La química de los amantes y de los intérpretes que le dan vida, Leo y Kate, propende al surgimiento de una empatía entre el filme y un espectador mayoritariamente prendado de la alquimia: uno de los secretos de este fenómeno sociológico y de taquillas llamado Titanic: la gran contradicción cinematográfica de los años ´90: ¿para configurar una clásica love story era necesario insertarla dentro de la vertiente catastrofista, que por tradición, lógica narrativa y características generales, solo da margen, a lo sumo, para affaires de mucho menos peso en pantalla? ¿Por qué titularla Titanic, si el barco es solo el pretexto, y no Un amor sobre el Titanic o algo semejante? ¿Si la prioridad es el romance, por qué tanto interés de Cameron por las pesquisas  documentales y las audacias técnicas submarinas previas al filme —la hipercámara especial que fotografió el exterior del navío hundido— y esa obsesión por la genuinidad hasta en los detalles técnicos más irrelevantes: fueron contratados las empresas de las alfombras y poleas constructoras del trasatlántico original, el cual, por otro lado, se reprodujo al calco del modelo real y para que la posición del sol resultase semejante que la de la travesía original en 1912 Cameron ordenó darle vueltas al negativo y retocar con ordenador aquellos detalles que pudieran intuir su carácter apócrifo?

Cameron se preocupó sobremanera, marca de la casa, por la pulcritud técnica de la película. Las escenas de la colisión con el iceberg, la inundación de los pisos y compartimientos, el descenso de los botes del salvamento, la partidura en dos del barco y el hundimiento son fílmicamente fenomenales, al mejor estilo del creador de Terminator y El abismo.

No obstante, nada de lo anterior impidió omisiones de suma importancia histórica, como la relación del barco en fase de hundimiento con las naves Californian y Carpathian, semisoslayada aquí, al contrario de los antecedentes fílmicos sobre el tema: La última noche del Titanic (A Night to Remember, Roy Ward Baker, 1958), S.O.S Titanic (William Hale, 1979) u otras realizaciones televisivas menores.

**Lo que se pide**. En el texto sobre la película Titanic, ¿con qué barcos la relación de la nave que se hunde queda casi de lado en el filme? Las filas que vienen a continuación no se usan para nada aquí.

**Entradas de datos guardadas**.
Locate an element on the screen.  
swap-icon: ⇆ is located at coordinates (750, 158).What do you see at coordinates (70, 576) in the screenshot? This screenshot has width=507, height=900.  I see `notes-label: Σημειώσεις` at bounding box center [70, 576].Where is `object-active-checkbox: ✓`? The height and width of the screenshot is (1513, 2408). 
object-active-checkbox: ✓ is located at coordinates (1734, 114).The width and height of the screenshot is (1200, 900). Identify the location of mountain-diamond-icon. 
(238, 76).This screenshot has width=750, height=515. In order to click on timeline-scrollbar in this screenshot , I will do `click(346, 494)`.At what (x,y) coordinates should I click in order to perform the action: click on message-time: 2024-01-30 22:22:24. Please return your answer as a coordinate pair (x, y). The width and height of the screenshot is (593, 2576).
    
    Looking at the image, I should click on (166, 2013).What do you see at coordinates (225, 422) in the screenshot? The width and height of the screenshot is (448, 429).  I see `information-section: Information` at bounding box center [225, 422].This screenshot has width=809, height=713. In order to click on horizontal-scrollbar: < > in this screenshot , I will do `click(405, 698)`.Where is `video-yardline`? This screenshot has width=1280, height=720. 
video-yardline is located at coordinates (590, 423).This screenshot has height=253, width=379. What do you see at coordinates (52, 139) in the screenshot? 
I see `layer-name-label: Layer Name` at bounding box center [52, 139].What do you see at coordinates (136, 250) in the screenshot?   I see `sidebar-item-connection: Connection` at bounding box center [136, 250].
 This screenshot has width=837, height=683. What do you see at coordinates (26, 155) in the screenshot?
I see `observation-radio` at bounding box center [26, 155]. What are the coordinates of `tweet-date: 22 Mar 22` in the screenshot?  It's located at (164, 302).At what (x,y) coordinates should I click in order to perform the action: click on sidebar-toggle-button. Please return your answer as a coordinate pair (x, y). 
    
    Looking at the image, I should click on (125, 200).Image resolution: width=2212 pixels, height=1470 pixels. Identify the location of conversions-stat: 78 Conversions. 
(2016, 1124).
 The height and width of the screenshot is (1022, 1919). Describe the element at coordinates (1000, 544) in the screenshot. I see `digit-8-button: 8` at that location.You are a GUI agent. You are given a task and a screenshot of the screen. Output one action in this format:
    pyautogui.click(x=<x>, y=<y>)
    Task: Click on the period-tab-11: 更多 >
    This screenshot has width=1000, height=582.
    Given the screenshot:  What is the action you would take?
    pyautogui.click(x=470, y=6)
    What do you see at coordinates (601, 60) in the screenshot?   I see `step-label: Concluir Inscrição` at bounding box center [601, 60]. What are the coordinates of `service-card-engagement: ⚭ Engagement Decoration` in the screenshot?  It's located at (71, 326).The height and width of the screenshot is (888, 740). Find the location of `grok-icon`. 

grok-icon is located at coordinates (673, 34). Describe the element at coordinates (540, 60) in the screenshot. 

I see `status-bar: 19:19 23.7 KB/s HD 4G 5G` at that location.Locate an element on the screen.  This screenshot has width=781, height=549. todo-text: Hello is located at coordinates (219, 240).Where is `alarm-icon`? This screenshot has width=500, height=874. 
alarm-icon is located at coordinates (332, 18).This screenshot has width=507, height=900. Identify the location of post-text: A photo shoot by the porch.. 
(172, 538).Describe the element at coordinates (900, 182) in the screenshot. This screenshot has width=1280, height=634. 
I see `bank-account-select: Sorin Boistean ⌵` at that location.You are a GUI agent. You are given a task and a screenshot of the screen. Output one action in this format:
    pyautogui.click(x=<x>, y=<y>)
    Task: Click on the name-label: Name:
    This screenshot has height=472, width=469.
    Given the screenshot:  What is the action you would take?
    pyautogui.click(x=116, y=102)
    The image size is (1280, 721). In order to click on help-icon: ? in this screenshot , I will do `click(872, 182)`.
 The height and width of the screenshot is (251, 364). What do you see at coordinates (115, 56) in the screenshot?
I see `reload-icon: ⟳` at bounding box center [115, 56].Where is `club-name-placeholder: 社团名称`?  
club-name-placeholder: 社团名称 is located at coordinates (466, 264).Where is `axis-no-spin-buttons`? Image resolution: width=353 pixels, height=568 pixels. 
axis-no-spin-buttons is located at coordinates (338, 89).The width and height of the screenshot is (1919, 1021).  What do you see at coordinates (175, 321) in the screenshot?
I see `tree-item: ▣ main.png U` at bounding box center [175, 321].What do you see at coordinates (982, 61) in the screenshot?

**Resultado**. Con el Californian y el Carpathian.